═══ RECORDS FOR THE TASK ═══

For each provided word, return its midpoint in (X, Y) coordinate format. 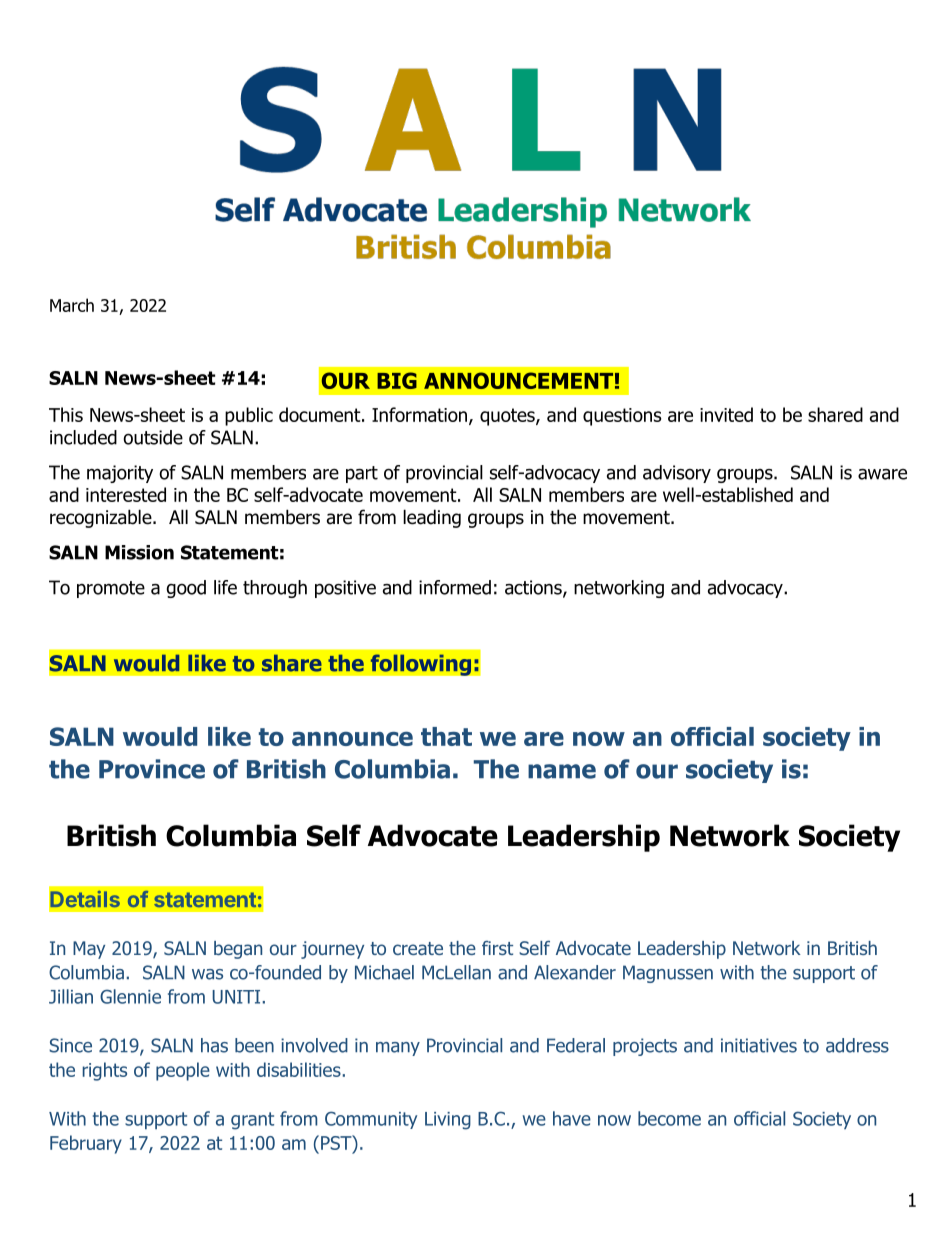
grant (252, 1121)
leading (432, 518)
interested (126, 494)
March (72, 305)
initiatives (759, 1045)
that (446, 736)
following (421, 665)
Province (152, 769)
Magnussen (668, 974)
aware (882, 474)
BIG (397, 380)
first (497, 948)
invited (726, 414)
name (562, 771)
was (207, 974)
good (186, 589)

═══
═══ RECORDS FOR THE TASK ═══

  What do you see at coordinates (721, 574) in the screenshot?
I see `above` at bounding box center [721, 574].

═══
═══ RECORDS FOR THE TASK ═══

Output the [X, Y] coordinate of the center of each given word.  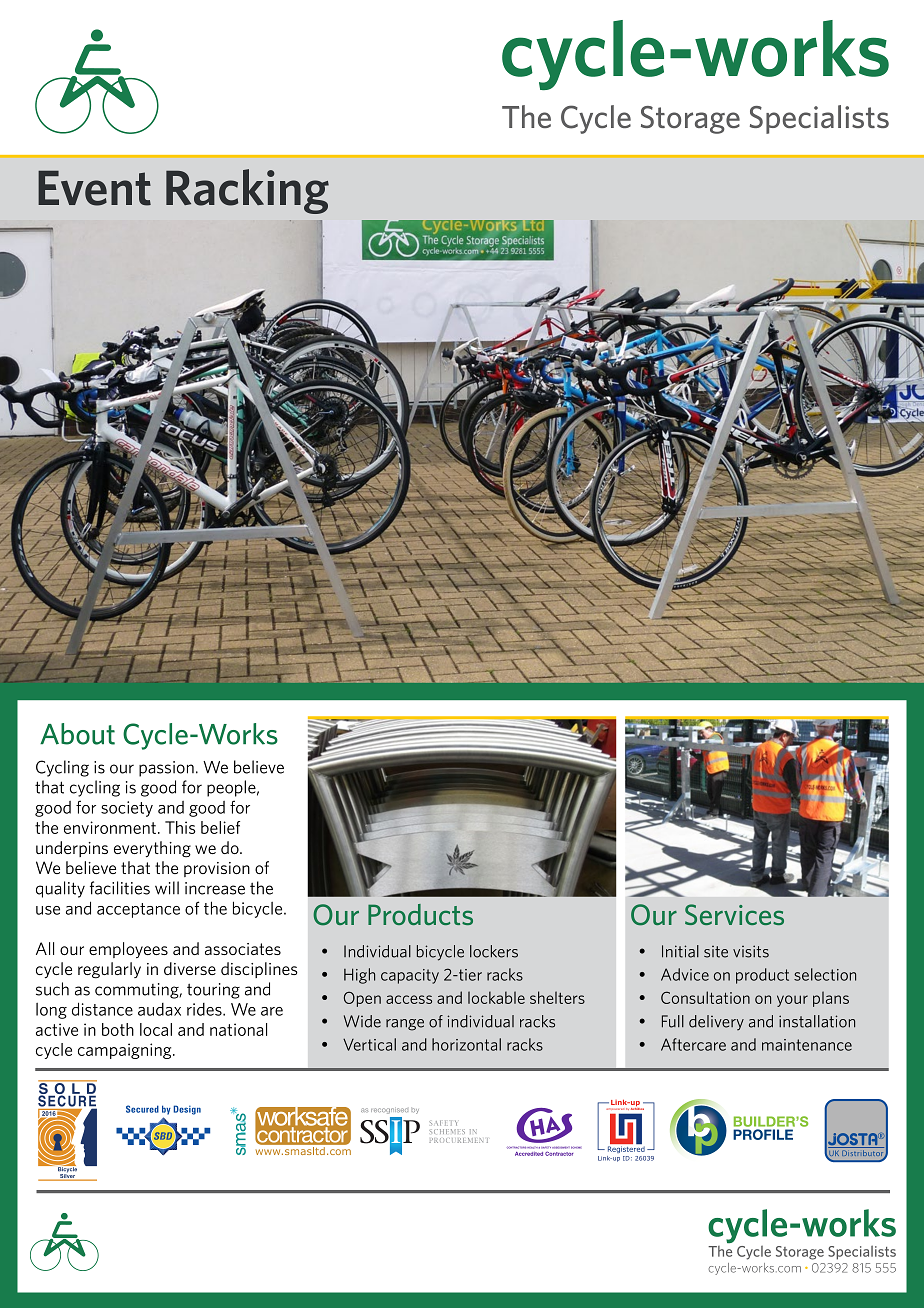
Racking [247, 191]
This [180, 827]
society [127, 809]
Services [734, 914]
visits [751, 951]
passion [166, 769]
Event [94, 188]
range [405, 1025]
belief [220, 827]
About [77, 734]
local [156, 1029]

═══

Update the stretch of material above from the line containing "For each provided" through the line containing "good (186, 589)", changing "Province" to "County" and keeping everything else the same. Leave the picture out of your answer.

For each provided word, return its midpoint in (X, Y) coordinate format. 
grant (252, 1121)
leading (432, 518)
interested (126, 494)
March (72, 305)
initiatives (759, 1045)
that (446, 736)
following (421, 665)
County (152, 769)
Magnussen (668, 974)
aware (882, 474)
BIG (397, 380)
first (497, 948)
invited (726, 414)
name (562, 771)
was (207, 974)
good (186, 589)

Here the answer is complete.